Washington (CNN) - It's anybody's guess which candidate will emerge as the next chairman of the Republican National Committee after Friday's election (see voting tally here), but RNC watchers largely agree on one thing: the reign of Michael Steele has come to an end.
The phrases "Steele's toast" and "Steele's done" were confidently thrown out by three different RNC delegates supporting rival candidates when asked Thursday to forecast the election, and even some of Steele's most ardent supporters privately admit that the outlook is grim.
The vote will happen Friday afternoon at the Gaylord National Hotel in suburban Washington. Over 100 members of the media have requested credentials to cover the likely end of Steele's rocky two-year term, marked by a seemingly endless parade of embarrassing gaffes and intra-party spats over RNC finances.
Members of the committee predict, though, that Steele may get a pat on the back on his way out the door in the first round of voting Friday.
Only 17 of the committee's 168 members have publicly committed to back Steele, according to a whip count conducted by The Hotline, but many expect that number to be significantly higher on Friday afternoon when members cast their first votes.
That would be a repeat of sorts from the 2009 RNC election, in which former chairman Mike Duncan made a strong showing on the first ballot but quickly saw his support move elsewhere as members sought a new direction in the wake of big Republican losses in the 2008 election.
Change is again in the air in 2011, but for reasons more to do with Steele's controversial leadership style than with any national trend.
Things are obviously looking up for Republicans in the wake of President Barack Obama's "shellacking" in November, but Steele's foes inside and outside the committee believe that GOP gains came in spite of the chairman and not because of him.

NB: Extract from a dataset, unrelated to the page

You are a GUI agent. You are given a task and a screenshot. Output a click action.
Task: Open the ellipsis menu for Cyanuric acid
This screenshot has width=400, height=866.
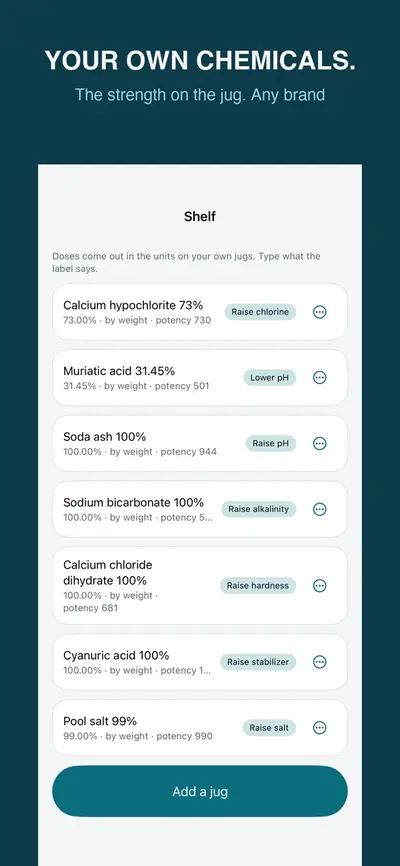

Several of Steele's closest allies on the committee have abandoned the chairman in recent weeks to support Wisconsin Republican Party Chairman Reince Priebus, who remains the favorite to win the election.
Priebus, himself a former Steele booster, picked up a big last-minute endorsement Thursday from New Hampshire GOP Chairman John Sununu, a respected senior voice on the committee.
The RNC vote is a ballot process in which a candidate must secure a majority of the 168 members. If no one gets to the required 85 votes in the first round - a certainty on Friday - balloting begins anew through multiple rounds until one Republican builds enough momentum to win.
A candidate can remain in the race as long as he or she chooses as the voting progresses from round to round, though underperformers are likely to drop out and may throw their support to another contender.
At least 43 members have publicly committed to vote for Priebus in the first round of balloting, and even his opponents say that the total could turn out to be larger, perhaps in the upper 50s.
The rest of the field - Michigan National Committeeman Saul Anuzis, former Missouri GOP Chairwoman Ann Wagner and former Bush administration official Maria Cino - all have support in the low-to-mid double digits.
Priebus and his backers hope to grow their support quickly and have the race wrapped up by the third or fourth ballot. But if he appears to lose steam as the field winnows, another candidate could easily emerge if the voting lasts longer than four rounds.
Priebus and Anuzis have a leg up on their rivals because both are members of the RNC at a time when most committee insiders appear eager to elect one of their own - someone they know and trust - to lead the party organization into the 2012 presidential election.
Wagner and Cino, meanwhile, have experience on the committee but are not currently RNC members. Their bids are doubly complicated by a rule that the top two posts at the committee must be occupied by members of the opposite sex.
Two frontrunners for the co-chairmanship - Florida National Committeewoman Sharon Day and current RNC Co-Chairman Jan Larimer - are female, meaning that their most loyal backers would be handcuffed from also supporting a woman for the top post.